Thursday, August 25, 2011


The Ocean Princess docked in Torshavn on the first sunny day we had seen since we arrived in Paris over a week ago. This is ironic because the climate is similar to that in Bergen--it rains 260 days a year. Because of the Gulf Stream, The Faroes have relatively mild winters and cool summers. Torshavn, which means "Thor's Harbor" is the capital of this self governing region of Denmark. The islands are literally in the middle of nowhere--North of Scotland, West of Norway, and Southeast of Iceland in the North Atlantic. They consist of 18 islands, some uninhabited, and only 50,000 people live in the whole country. The people are called Faroese, and they have their own language of the same name, derived from the Old Norse language of the Vikings.

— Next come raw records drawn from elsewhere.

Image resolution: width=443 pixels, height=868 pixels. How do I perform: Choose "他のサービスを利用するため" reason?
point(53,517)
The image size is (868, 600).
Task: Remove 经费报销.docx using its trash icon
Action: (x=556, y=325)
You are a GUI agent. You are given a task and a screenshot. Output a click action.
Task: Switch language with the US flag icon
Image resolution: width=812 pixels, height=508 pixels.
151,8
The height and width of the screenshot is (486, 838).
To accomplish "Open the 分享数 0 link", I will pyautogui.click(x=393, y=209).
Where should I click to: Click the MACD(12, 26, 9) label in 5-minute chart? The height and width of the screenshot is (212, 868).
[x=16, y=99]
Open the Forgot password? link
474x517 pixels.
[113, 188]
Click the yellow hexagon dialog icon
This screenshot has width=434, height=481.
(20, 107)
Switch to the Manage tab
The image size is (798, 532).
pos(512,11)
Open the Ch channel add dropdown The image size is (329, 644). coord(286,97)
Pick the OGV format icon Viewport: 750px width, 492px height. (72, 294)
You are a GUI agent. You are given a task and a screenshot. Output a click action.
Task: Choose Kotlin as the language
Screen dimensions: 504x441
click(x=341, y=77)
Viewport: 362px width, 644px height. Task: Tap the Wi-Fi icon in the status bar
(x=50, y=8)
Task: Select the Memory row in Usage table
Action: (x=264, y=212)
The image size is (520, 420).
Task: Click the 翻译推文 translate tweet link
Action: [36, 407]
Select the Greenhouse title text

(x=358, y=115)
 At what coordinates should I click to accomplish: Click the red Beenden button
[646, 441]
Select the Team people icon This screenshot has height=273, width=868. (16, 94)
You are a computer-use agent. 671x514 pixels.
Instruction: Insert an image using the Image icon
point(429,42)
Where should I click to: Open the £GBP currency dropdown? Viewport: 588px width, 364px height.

Torshavn is a town of 13,000 with a harbor which can accommodate large ships. It is a pretty town on the side of a hill. The people live in colorfully painted houses with steeply sloped roofs. Many houses have grass roofs.

We drove an hour out of town to Vestmanna ("West Men") on the island of Streymoy. This area is known for its spectacular sheer cliffs, 2000 feet high, rising out of the water, which provide a home to millions of seabirds. Our small double-decked boat seated about 30 people. It was small enough to sail close to the rocky cliffs and through narrow channels and natural arches carved from the rocks by the ocean. Braving the cold winds, we sat outside on the top deck, and we were required to wear yellow hard hats to protect against the occasional falling rock. Kittiwakes, fulmars, guillemots and even puffins nested in the rock faces. Most looked like seagulls to the untrained eye. We could see the faces of the young birds peeking out of their nests.

Sheep roamed freely on the steep slopes, grazing on the grass. The farmers constructed fences to prevent wayward sheep from falling into the surf. Someone suggested that the sheep had Velcro on their hoofs, so they wouldn't roll off the steep grade. There were no trees, and it was explained to us that the sheep would eat the seedlings. Farming is minimal because of the short growing season. They do grow root vegetables like potatoes and carrots.

The other major industry is salmon farming. Salmon pens, large circles in the water, were scattered around the islands. About 90% of the Faroes' exports are fish, and 20%of these are farm raised.

In Torshavn, an elderly man confronted us on the street, handing (but not selling) us a photo of a cross that appeared in the sky on Ascension Day. He owned a small shop selling religious artifacts a few doors down, and we stopped in. In New York or Chicago, we would ignore the guy, but Dianne is much nicer to these people than I would be. We purchased a few postcards in his shop.